Monday, October 29, 2007

New World's Most Powerful Vector Supercomputer From NEC, SX-9


Fujitsu and Hitachi in Japan and IBM, Cray in US were the teraflop giants and always competed with each other to be the most powerful computer manufacturing company.
So keeping up with the tradition, NEC Japan, on Thursday announced the launch of what it called the world's most powerful supercomputer on the market, SX-9.
SX-9, the fastest vector supercomputer with a peak processing performance of 839 TFLOPS(*1). The SX-9 features the world's first CPU capable of a peak vector performance of 102.4 GFLOPS(*2) per single core.

In addition to the newly developed CPU, the SX-9 combines large-scale shared memory of up to 1TB and ultra high-speed interconnects achieving speeds up to 128GB/second. Through these enhanced features, the SX-9 closes in on the PFLOPS(*3) range by realizing a processing performance of 839 TFLOPS. The SX-9 also achieves an approximate three-quarter reduction in space and power consumption over conventional models. This was achieved by applying advanced LSI design and high-density packaging technology.

In comparison to scalar parallel servers(*5) incorporating multiple general-purpose CPUs, the vector supercomputer(*4) offers superior operating performance for high-speed scientific computation and ultra high-speed processing of large-volume data. The enhanced effectiveness of the new product will be clearly demonstrated in fields such as weather forecasting, fluid dynamics and environmental simulation, as well as simulations for as-yet-unknown materials in nanotechnology and polymeric design. NEC has already sold more than 1,000 units of the SX series worldwide to organizations within these scientific fields.

The SX-9 is loaded with "SUPER-UX," basic software compliant with the UNIX System V operating system that can extract maximum performance from the SX series. SUPER-UX is equipped with flexible functions that can deliver more effective operational management compatible with large-scale multiple node systems.
The use of powerful compiler library groups and program development support functions to maximize SX performance makes the SX-9 a developer-friendly system. Application assets developed by users can also be integrated without modification, enabling full leverage of the ultra high-speed computing performance of the SX-9.

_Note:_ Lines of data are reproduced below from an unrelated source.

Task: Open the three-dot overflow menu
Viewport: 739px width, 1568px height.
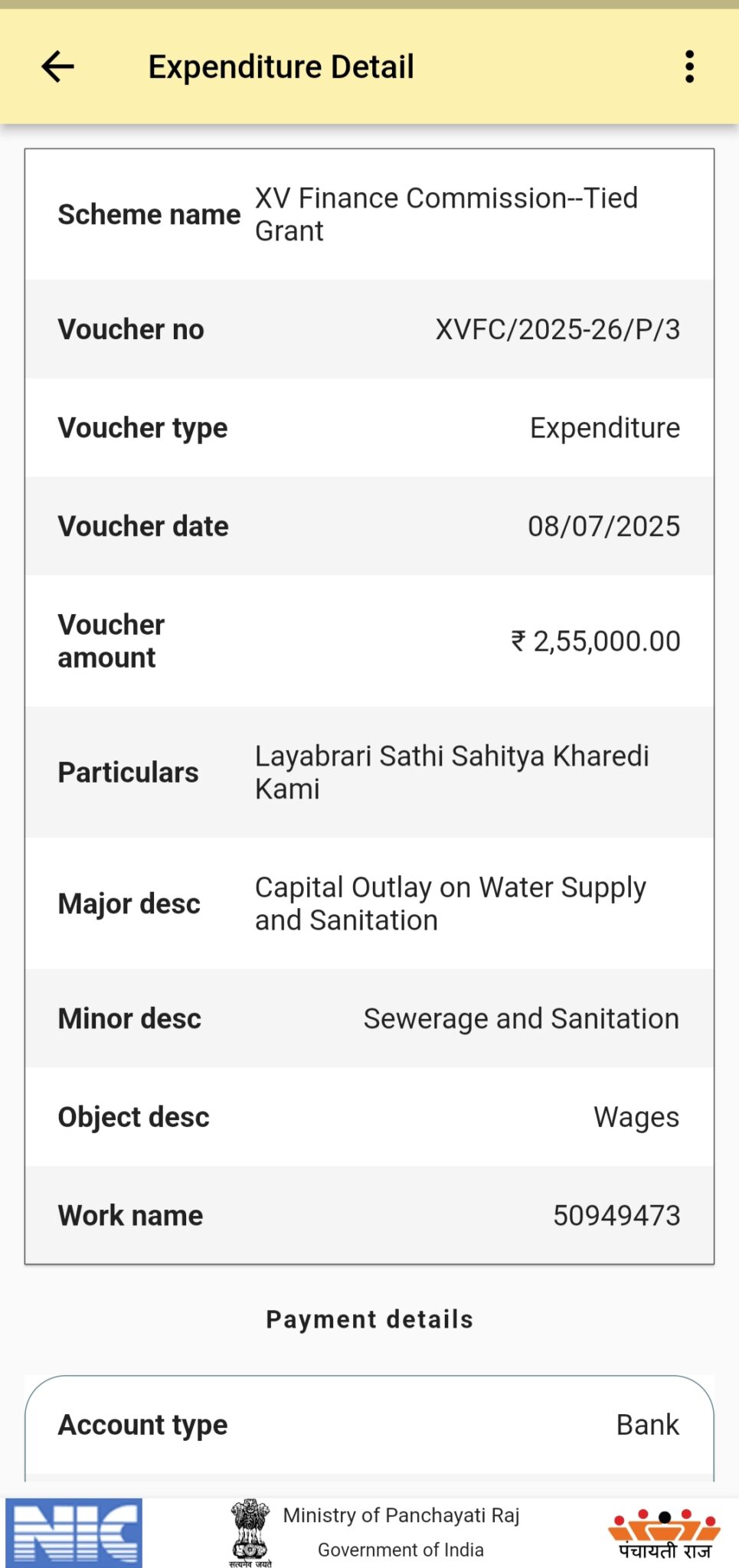Action: pyautogui.click(x=689, y=67)
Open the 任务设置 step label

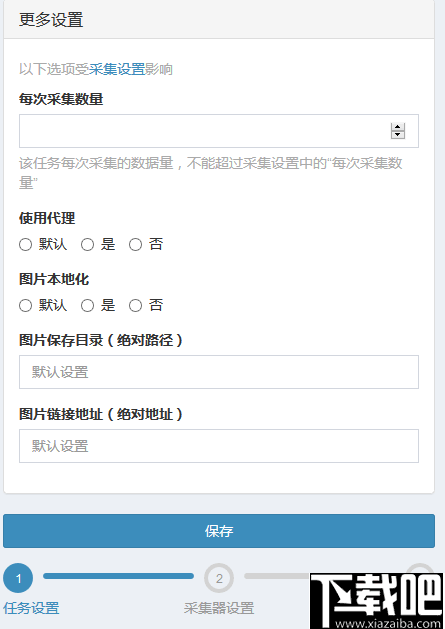coord(31,608)
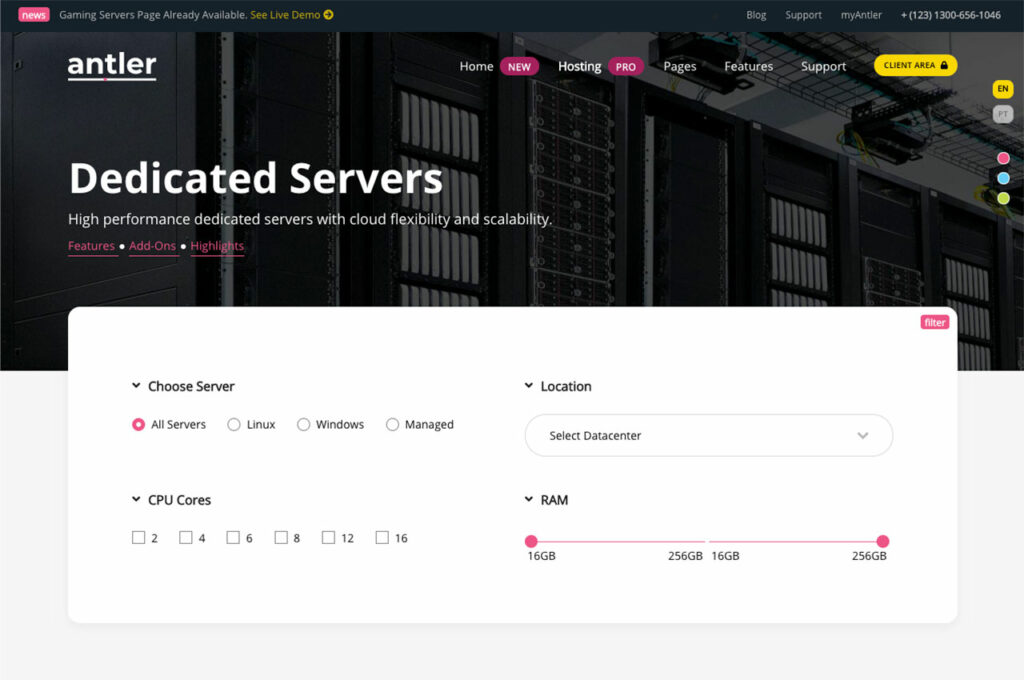Open the Hosting menu item
The width and height of the screenshot is (1024, 680).
[579, 67]
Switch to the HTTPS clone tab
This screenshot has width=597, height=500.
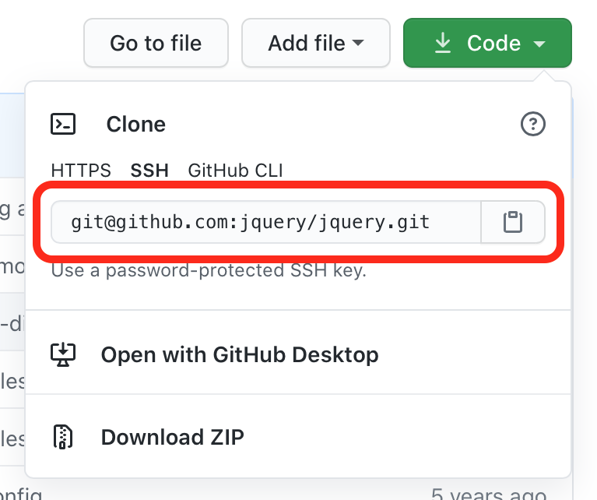click(81, 170)
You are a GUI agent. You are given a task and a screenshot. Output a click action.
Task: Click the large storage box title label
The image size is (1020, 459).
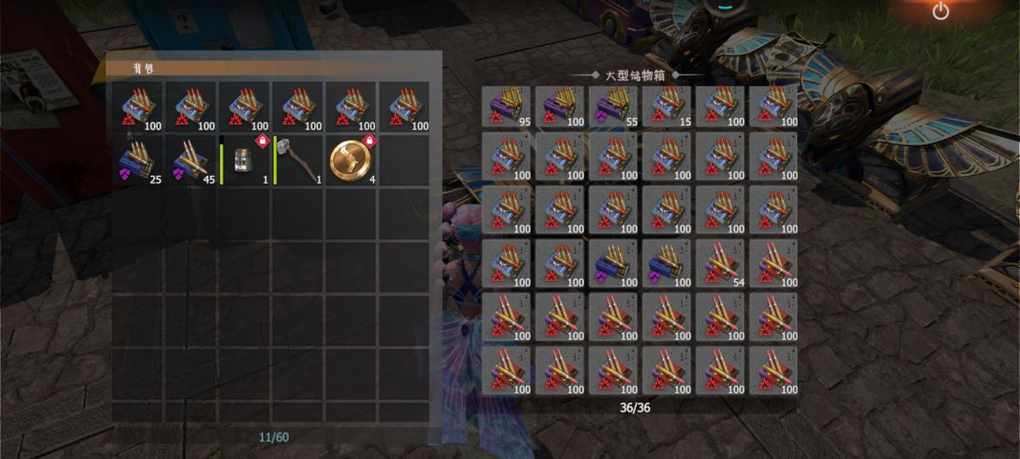[x=638, y=75]
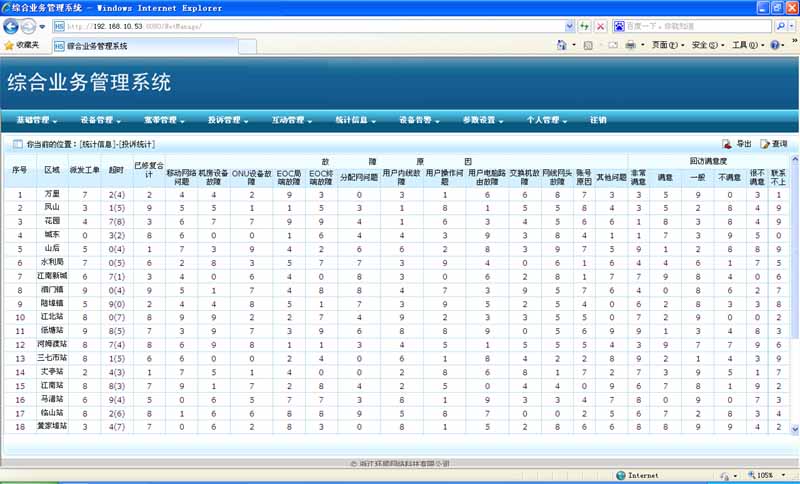The height and width of the screenshot is (484, 800).
Task: Open the 参数设置 menu
Action: click(482, 120)
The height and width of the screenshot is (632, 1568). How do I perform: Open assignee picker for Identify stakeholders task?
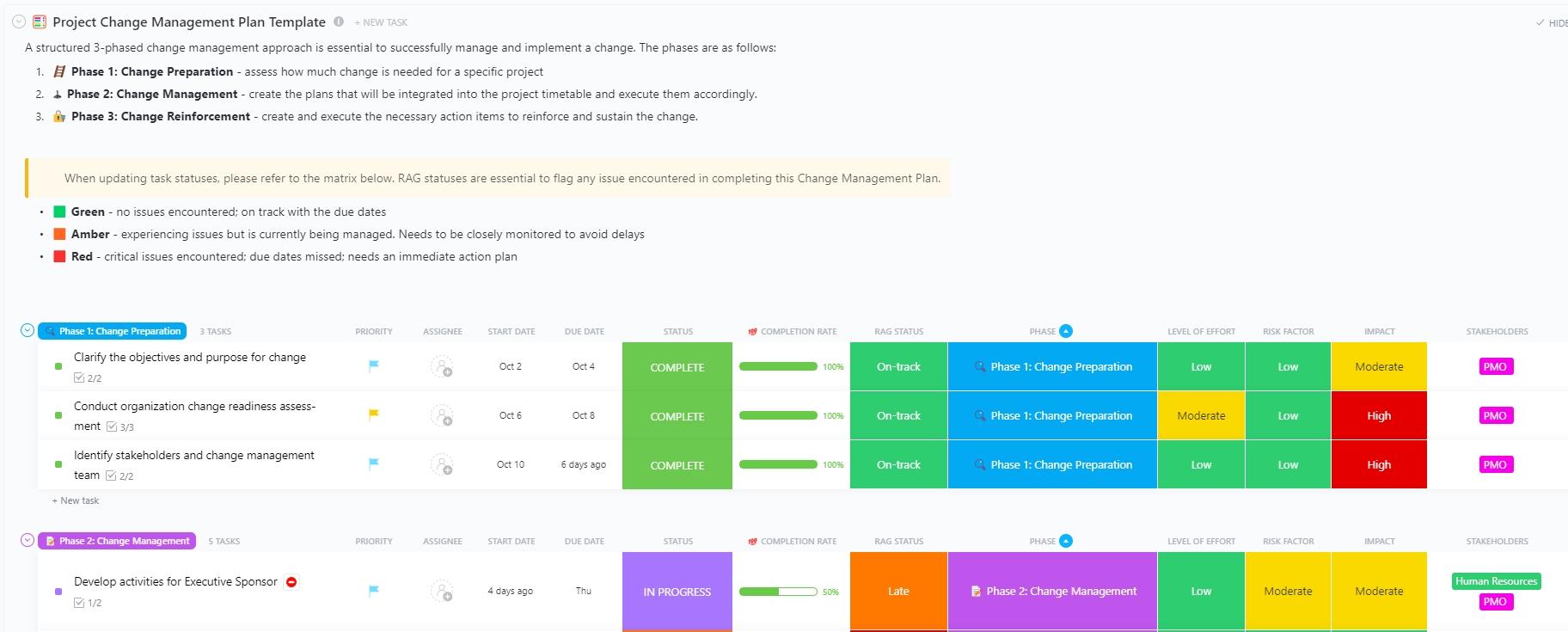tap(442, 465)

"The SX-9 has been developed to meet the need for ultra-fast simulations of advanced and complex large-capacity scientific computing," Yoshikazu Maruyama, senior vice president of NEC Corp., said in a statement.
NEC's supercomputers are used in fields including advanced weather forecasting, aerospace and in large research institutes and companies. The SX-9 will first go on display at a supercomputing convention next month in Reno, Nevada.

Specifications

Multi-node Single-node
2 - 512 nodes*3 1 node
SX-9 SX-9/A SX-9/B
Central Processing Unit (CPU)
Number of CPUs 32 - 8,192 8-16 4-8
Logical Peak Performance*1 3.8T - 969.9TFLOPS 947.2G - 1,894.4GFLOPS 473.6G - 947.2GFLOPS
Peak Vector Performance*2 3.3T - 838.9TFLOPS 819.2G - 1,638.4GFLOPS 409.6G - 819.2GFLOPS
Main Memory Unit (MMU)
Memory Architecture Shared and distributed memory Shared memory
Capacity 1T - 512TB 512GB、1TB 256GB,512GB
Peak Data Transfer Rate 2048TB/s 4TB/s 2TB/s
Internode Crossbar Switch (IXS)
Peak Data Transfer Rate 128GB/s×2 bidirectional (per node) -


(1) *TFLOPS:
one trillion floating point operations per second
(2) *GFLOPS:
one billion floating point operations per second
(3) *PFLOPS:
one quadrillion floating point operations per second
(4) Vector supercomputer:
A supercomputer with high-speed processor(s) called "vector processor(s)" that is used for scientific/technical computation. Vector supercomputers deliver high performance in complex, large-scale computation, such as climates, aeronautics / space, environmental simulations, fluid dynamics, through the processing of array-handling with a single vector instruction.
(5) Scalar parallel supercomputer:
A supercomputer with multiple general purpose processors suitable for simultaneous processing of multiple workloads such as genomic analysis or easily paralleled computations like particle computation. They deliver high performance by connecting many processors (also used for business applications) in parallel.